Volksvertegenwoordiger Asiskumar Gajadien (VHP) heeft maandag met een interpellatievoorstel aan president Desiré Bouterse gevraagd om duidelijkheid te verschaffen of te laten verschaffen in specifieke zaken bij de Centrale Bank van Suriname (CBvS). De oppositieparlementariër is onder meer geïnteresseerd in het dekkingspercentage van de Surinaamse dollar en in een overzicht van de kosten van de buitenlandse reizen van Financiënminister Gillmore Hoef-draad gedurende de vijf jaar die hij heeft gediend als governor van de CBvS. Gajadien verwacht dat Bouterse de antwoorden zal geven tijdens een openbare vergadering van het parlement. Het volledig interpellatievoorstel aan de president, door tussenkomst van de parlementsvoorzitter, luidt als volgt:
‘Heer President,
Ondergetekende, Gajadien Asiskumar, Lid van De Nationale Assemblée, benadert u hierbij krachtens artikel 86 van het Reglement van Orde, ter beantwoording van de hierna volgende vragen.
De Centrale Bank van Suriname heeft onder meer als taken, het bevorderen van de stabiliteit in de waarde van de geldeenheid van Suriname waarbij het behoud van het dekkingsprincipe van de monetaire aggregaten door de monetaire reserve bij de bankte regelen, conform artikel 19 van de Bankwet. Verder heeft de bank ook als taak het bevorderen van een evenwichtige sociaal-economische ontwikkeling van Suriname. Tevens is het deze Bank conform artikel 16 van deze wet verboden middelen of faciliteiten beschikbaar te stellen of aan te wenden voor quasi-fiscale activiteiten, of op enigerlei wijze betrokken te zijn bij quasi-fiscale activiteiten. Ook dient door de president van de Bank maandelijks te verzenden aan de leden van de Raad van Commissarissen, waaronder ook de Regeringscommissaris conform artikel 27 lid 6 van de Bankwet, een opgaaf van de stand van de voorschotten aan de Staat, in de zin van artikel 21, alsmede een opgaaf van de dekking van het gezamenlijk bedrag aan bankbiljetten in omloop, creditsaldi in rekening-courant bij de Bank en andere van de Bank dadelijk opeisbare vorderingen, in de zin van artikel 19.

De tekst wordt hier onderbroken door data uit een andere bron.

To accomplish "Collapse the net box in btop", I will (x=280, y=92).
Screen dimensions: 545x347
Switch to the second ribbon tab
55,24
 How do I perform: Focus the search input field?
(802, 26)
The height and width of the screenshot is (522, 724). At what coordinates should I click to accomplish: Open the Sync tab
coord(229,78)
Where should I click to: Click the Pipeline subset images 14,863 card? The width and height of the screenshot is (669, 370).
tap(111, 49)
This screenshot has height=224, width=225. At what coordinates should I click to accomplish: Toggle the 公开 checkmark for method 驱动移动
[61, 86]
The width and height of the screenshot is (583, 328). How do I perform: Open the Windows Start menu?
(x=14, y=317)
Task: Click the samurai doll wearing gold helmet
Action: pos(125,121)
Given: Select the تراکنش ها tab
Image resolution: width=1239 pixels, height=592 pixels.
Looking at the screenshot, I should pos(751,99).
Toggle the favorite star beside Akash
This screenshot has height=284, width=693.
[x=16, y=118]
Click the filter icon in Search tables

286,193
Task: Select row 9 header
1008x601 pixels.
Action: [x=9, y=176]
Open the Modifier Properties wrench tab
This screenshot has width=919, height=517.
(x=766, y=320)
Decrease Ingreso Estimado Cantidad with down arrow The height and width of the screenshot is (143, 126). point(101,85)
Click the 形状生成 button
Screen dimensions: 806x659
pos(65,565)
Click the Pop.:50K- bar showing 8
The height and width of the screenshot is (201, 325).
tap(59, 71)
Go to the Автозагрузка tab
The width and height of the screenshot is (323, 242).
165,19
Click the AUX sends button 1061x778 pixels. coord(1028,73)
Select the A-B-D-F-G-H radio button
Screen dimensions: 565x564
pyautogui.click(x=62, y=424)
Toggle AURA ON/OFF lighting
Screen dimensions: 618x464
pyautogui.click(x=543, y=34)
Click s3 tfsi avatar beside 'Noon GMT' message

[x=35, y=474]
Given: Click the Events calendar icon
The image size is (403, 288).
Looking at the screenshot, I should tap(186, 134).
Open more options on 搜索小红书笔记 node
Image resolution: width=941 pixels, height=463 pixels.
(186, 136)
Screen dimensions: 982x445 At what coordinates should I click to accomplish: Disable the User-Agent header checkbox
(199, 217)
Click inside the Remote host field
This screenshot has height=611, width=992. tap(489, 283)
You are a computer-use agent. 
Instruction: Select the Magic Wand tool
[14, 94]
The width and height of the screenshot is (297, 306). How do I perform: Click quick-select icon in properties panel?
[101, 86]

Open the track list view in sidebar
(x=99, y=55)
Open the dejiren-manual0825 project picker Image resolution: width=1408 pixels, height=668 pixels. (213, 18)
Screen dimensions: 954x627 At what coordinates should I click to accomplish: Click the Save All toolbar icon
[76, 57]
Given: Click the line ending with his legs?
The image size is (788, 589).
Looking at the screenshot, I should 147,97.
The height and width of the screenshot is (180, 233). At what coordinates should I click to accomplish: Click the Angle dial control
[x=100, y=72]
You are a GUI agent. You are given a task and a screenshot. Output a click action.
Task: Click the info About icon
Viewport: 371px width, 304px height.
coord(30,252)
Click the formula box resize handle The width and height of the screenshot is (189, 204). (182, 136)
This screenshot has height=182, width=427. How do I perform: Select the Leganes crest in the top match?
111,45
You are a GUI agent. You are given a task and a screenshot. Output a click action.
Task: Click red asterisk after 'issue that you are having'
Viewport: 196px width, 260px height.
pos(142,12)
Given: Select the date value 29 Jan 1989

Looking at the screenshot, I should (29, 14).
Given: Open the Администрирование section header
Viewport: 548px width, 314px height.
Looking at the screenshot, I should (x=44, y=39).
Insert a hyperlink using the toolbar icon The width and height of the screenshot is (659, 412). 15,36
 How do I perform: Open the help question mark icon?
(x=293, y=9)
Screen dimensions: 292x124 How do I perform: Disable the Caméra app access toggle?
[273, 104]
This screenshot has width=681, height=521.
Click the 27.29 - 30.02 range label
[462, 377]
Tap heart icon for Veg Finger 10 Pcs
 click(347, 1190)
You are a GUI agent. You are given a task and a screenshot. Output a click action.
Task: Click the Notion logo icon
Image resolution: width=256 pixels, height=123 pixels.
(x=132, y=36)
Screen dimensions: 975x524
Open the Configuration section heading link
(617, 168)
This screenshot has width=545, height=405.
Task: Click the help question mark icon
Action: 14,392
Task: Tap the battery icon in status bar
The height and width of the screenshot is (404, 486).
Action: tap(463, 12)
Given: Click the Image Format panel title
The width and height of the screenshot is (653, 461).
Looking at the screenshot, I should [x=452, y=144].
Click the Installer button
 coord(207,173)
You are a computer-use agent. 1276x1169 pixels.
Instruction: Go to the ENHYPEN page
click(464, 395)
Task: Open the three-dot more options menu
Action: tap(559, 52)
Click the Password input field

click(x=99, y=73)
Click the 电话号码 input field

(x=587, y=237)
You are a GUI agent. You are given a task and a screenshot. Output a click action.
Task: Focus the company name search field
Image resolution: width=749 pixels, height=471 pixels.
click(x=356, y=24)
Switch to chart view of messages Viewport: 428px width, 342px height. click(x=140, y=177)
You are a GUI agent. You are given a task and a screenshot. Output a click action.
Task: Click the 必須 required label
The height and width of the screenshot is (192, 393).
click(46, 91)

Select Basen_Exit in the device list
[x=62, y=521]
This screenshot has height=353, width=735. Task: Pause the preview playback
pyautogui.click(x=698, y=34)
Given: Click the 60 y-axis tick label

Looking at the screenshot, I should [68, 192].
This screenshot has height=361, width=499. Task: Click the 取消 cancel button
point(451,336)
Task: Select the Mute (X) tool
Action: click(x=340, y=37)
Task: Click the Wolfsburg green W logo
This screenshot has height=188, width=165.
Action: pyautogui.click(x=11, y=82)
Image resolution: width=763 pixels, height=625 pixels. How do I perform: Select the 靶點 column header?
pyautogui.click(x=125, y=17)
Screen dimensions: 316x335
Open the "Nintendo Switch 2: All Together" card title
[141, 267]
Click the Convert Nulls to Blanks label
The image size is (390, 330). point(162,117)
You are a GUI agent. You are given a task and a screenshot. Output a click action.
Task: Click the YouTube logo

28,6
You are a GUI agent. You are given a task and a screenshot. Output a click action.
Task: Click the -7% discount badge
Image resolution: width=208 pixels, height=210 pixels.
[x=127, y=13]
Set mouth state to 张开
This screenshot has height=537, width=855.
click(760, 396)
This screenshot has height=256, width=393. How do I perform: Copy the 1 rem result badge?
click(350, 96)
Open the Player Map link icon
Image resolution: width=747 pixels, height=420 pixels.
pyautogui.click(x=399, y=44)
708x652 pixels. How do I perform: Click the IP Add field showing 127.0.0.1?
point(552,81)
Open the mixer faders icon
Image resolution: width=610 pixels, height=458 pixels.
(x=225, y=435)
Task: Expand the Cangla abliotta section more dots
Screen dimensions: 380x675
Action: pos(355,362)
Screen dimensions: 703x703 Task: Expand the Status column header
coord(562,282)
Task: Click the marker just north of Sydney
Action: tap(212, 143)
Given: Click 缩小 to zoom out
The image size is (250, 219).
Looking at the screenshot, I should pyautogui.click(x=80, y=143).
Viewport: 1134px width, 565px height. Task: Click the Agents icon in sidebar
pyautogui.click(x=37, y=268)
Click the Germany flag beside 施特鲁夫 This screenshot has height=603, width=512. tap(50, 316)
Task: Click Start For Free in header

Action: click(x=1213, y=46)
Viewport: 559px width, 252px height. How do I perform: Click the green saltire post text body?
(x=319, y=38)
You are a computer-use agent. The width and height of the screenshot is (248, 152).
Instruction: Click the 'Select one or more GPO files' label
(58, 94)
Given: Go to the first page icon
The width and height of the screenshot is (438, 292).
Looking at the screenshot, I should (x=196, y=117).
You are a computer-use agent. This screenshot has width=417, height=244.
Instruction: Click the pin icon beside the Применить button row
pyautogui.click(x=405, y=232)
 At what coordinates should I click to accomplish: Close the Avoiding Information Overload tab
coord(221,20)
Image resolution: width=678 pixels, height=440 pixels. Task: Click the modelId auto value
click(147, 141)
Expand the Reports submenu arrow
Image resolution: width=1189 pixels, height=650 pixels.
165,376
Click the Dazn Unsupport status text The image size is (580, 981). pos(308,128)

Voorts kan het nooit en te nimmer zo zijn dat er publicaties plaatsvinden over het exorbitante uitgavenbeleid van de Centrale Bank zonder dat er een reactie komt van deze bank. Aangezien de transparantie bij onze moederbank essentieel is en deze bank zich dient te houden aan de wettelijke regelingen, is het van belang President, u te benaderen met de volgende vragen:
Wat is thans het dekkingspercentage van onze munteenheid en waarom wordt niet conform artikel 19 van de Bankwet gehandeld?
Aan welke externe deskundigen, voor hoelang en tegen welk fee zijn er in afgelopen 5 jaren werken door en ten behoeve van de Bank gegund?
Kan aangegeven worden wat de kosten zijn van de buitenlandse reizen van de voormalige governor en delegaties in de afgelopen 5 jaren voor de bank?
Zijn er voor de devaluatie van de SRD in november 2015 grote bedragen in deviezen verkocht en wederom opgekocht? Kan hiervan een overzicht opgestuurd worden?
Kan er een overzicht gepresenteerd worden van transacties voor de valuta interventies in de afgelopen 5 jaren waarbij middelen uit onze monetaire reserve gebruikt zijn?
Kan worden aangegeven hoe groot de valuta transacties in totaal waren bij de recente valuta inschrijvingen van de Surinaamse Post Spaarbank en welk deel hieruit afkomstig is van de Centrale Bank?’